__WHAT IS BEING ASKED__
Copy the data lines starting at the line containing "You are a computer-use agent. 602x565 pixels." and ending at the line containing "will click(999, 46).", renaming "features search box" to "feature search field" and leaving everything else unchanged. Give only those lines.

__ENTRIES__

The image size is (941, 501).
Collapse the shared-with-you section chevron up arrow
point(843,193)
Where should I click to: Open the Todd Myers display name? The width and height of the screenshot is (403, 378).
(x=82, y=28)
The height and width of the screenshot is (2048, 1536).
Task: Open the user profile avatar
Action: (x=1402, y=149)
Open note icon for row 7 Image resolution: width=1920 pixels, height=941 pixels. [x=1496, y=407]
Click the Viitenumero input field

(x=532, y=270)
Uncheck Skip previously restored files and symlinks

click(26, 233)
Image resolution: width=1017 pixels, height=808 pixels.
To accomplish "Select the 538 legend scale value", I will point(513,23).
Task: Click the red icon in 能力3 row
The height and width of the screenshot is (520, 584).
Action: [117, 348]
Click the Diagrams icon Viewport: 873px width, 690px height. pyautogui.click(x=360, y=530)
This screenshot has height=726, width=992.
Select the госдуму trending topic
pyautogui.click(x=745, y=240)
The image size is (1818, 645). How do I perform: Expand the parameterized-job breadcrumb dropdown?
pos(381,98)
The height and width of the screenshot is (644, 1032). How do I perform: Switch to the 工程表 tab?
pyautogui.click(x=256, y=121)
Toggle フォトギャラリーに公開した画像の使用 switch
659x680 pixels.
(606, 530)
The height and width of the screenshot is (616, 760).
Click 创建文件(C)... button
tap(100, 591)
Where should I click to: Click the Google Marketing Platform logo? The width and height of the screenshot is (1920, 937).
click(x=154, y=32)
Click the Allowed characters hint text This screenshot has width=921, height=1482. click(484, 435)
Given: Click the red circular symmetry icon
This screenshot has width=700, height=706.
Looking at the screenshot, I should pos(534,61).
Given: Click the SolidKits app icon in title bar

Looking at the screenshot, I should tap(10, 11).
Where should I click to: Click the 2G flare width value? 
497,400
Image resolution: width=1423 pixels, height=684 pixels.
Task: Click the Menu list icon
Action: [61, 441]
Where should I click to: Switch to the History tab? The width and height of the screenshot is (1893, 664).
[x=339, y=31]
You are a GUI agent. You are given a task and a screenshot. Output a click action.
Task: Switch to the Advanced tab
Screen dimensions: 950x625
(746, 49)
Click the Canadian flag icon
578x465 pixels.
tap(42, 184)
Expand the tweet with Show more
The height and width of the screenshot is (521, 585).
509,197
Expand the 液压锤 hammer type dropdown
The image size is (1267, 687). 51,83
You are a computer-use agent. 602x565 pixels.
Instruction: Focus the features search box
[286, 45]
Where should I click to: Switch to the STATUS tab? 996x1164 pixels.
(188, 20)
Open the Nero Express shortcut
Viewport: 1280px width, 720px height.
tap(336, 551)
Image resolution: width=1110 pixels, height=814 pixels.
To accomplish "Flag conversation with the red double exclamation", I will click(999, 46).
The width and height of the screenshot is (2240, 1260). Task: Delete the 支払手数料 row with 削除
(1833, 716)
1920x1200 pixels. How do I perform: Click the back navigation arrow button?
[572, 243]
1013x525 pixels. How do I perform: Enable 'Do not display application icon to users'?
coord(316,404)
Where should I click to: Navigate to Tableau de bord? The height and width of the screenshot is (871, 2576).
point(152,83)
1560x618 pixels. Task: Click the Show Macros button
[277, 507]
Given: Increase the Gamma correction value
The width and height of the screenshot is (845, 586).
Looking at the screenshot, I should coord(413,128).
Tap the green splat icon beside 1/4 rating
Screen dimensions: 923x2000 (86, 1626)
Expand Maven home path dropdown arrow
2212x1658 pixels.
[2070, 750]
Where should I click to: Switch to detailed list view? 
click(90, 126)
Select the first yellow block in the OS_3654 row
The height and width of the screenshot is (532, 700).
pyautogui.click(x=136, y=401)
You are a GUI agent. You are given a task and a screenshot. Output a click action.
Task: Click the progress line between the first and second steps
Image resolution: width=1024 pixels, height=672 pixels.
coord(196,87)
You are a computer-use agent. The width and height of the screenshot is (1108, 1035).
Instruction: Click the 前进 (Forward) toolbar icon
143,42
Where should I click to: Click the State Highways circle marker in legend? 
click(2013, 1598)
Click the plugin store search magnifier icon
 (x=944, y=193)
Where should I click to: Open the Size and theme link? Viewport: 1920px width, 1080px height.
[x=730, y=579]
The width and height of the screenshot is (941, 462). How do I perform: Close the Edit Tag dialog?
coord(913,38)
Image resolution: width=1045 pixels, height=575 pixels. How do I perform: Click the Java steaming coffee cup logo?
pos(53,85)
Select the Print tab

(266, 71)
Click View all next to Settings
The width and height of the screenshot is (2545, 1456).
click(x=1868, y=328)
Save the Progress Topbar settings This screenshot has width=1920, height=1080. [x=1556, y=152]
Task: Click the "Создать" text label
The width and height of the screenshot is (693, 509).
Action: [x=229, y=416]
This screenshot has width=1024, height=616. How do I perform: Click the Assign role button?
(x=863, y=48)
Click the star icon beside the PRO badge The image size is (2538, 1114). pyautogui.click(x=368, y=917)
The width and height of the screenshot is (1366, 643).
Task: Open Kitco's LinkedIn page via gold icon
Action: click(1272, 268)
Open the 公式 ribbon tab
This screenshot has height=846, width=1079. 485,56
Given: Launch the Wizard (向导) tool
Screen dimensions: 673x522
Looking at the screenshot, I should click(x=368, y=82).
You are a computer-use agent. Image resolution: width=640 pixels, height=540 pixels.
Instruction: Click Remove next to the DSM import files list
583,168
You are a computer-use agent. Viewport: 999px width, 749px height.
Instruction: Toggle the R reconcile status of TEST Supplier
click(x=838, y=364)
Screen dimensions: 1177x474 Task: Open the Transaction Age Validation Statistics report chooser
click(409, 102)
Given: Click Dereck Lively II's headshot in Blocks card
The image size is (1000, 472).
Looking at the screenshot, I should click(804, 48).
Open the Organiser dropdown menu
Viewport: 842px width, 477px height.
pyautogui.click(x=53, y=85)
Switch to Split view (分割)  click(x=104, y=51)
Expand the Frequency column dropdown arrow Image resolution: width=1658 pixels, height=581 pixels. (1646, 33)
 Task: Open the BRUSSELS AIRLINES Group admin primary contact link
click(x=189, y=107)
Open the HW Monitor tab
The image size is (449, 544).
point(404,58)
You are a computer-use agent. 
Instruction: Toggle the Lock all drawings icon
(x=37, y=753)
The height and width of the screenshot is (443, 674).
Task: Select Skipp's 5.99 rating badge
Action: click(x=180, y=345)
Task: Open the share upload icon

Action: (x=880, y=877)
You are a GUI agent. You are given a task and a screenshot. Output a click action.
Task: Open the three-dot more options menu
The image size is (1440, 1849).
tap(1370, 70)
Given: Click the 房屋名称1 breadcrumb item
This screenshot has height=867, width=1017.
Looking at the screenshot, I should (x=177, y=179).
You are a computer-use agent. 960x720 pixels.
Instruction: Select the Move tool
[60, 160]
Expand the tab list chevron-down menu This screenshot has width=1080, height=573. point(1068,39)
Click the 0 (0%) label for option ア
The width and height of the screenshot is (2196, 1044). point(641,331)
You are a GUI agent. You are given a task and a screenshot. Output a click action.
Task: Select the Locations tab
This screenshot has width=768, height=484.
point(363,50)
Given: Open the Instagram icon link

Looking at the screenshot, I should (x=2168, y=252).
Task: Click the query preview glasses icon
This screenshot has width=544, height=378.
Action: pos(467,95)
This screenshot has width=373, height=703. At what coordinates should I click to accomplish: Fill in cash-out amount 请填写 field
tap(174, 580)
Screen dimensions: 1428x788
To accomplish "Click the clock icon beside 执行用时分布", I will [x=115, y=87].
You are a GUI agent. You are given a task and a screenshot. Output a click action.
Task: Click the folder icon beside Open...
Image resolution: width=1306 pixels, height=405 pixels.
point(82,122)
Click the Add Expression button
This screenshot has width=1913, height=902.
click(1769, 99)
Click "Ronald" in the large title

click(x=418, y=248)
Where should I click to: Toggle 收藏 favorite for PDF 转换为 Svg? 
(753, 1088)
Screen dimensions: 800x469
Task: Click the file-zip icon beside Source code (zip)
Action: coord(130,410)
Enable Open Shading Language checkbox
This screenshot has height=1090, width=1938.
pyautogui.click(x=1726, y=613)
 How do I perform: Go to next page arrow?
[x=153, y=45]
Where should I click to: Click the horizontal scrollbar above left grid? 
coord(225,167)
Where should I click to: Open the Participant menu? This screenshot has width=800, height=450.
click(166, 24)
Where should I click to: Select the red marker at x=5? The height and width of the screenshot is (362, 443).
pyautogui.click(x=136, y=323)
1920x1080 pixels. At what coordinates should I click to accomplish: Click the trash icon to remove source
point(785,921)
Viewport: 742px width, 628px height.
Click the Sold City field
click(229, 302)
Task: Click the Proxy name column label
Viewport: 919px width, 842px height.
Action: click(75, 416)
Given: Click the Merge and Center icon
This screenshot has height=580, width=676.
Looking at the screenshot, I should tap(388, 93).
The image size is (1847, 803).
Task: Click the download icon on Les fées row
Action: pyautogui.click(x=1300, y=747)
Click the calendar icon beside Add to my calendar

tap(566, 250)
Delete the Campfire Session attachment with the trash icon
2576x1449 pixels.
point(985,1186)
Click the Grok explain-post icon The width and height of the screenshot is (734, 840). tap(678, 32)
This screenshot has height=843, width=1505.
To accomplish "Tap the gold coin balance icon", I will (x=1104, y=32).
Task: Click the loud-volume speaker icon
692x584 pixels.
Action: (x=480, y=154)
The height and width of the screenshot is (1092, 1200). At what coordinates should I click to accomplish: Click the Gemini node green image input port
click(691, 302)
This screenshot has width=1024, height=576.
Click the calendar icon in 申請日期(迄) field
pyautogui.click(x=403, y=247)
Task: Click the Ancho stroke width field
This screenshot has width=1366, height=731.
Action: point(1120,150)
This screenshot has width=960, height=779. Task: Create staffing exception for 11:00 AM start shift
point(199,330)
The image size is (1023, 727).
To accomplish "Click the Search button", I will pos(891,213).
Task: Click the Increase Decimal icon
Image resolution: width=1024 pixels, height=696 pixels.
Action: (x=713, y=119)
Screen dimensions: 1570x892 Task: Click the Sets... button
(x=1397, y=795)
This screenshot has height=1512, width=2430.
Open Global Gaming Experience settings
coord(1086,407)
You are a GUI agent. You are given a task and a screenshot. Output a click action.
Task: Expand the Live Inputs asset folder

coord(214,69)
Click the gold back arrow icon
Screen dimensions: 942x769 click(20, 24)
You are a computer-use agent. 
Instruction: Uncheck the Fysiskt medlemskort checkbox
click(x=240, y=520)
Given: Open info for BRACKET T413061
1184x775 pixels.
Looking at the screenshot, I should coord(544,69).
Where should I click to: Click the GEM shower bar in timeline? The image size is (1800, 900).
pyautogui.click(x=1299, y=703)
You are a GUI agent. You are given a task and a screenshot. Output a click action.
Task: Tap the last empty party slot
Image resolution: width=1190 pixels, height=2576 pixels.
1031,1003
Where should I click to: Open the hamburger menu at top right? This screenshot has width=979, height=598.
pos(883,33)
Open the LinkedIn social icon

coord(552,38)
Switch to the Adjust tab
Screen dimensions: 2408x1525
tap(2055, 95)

__WRITTEN RESPONSE__
You are a computer-use agent. 602x565 pixels.
Instruction: Focus the feature search field
[286, 45]
Where should I click to: Switch to the STATUS tab? 996x1164 pixels.
(188, 20)
Open the Nero Express shortcut
Viewport: 1280px width, 720px height.
tap(336, 551)
Image resolution: width=1110 pixels, height=814 pixels.
To accomplish "Flag conversation with the red double exclamation", I will click(999, 46).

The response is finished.